[Collected data entries]
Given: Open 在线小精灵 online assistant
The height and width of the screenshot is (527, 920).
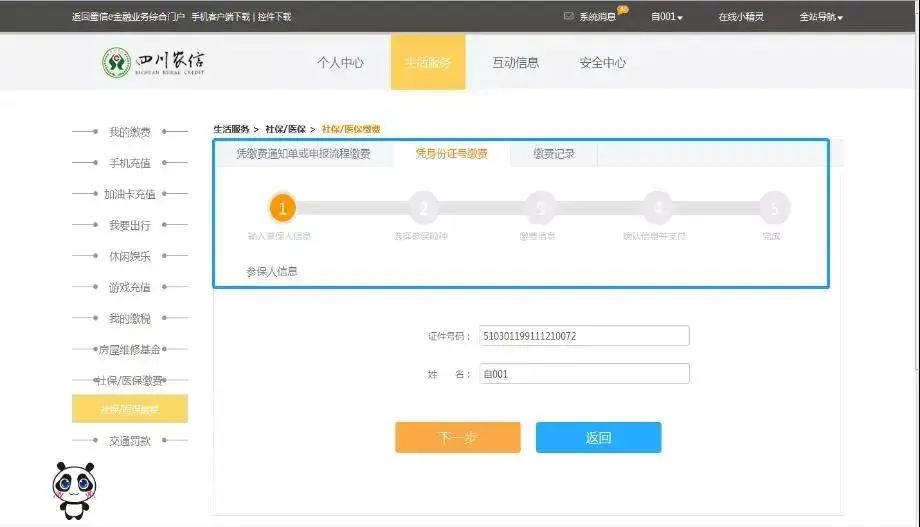Looking at the screenshot, I should click(x=740, y=17).
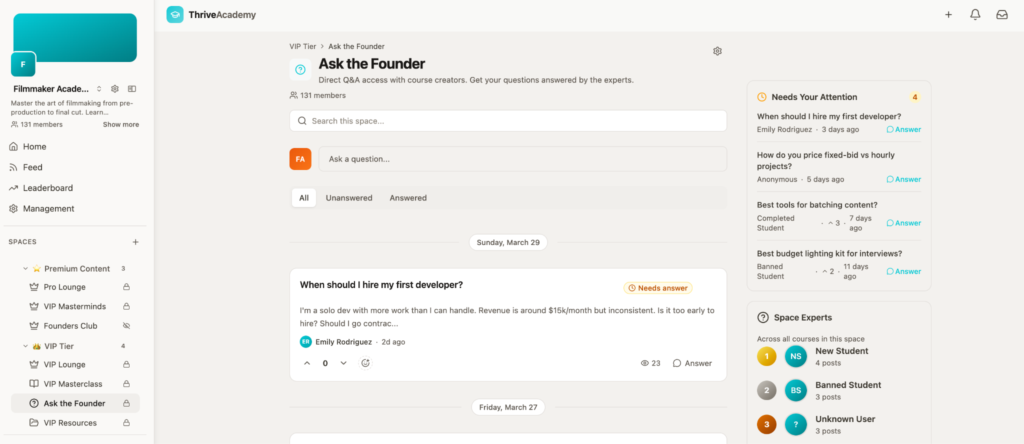Click the plus icon in top bar
The image size is (1024, 444).
click(x=948, y=15)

WORK INSTRUCTION>
Every line of the data above should be returned exactly, with the pictures removed.

RESPONSE TO THIS EXERCISE>
Given: Open 在线小精灵 online assistant
The height and width of the screenshot is (527, 920).
Looking at the screenshot, I should click(x=740, y=17).
Click the plus icon in top bar
The image size is (1024, 444).
click(x=948, y=15)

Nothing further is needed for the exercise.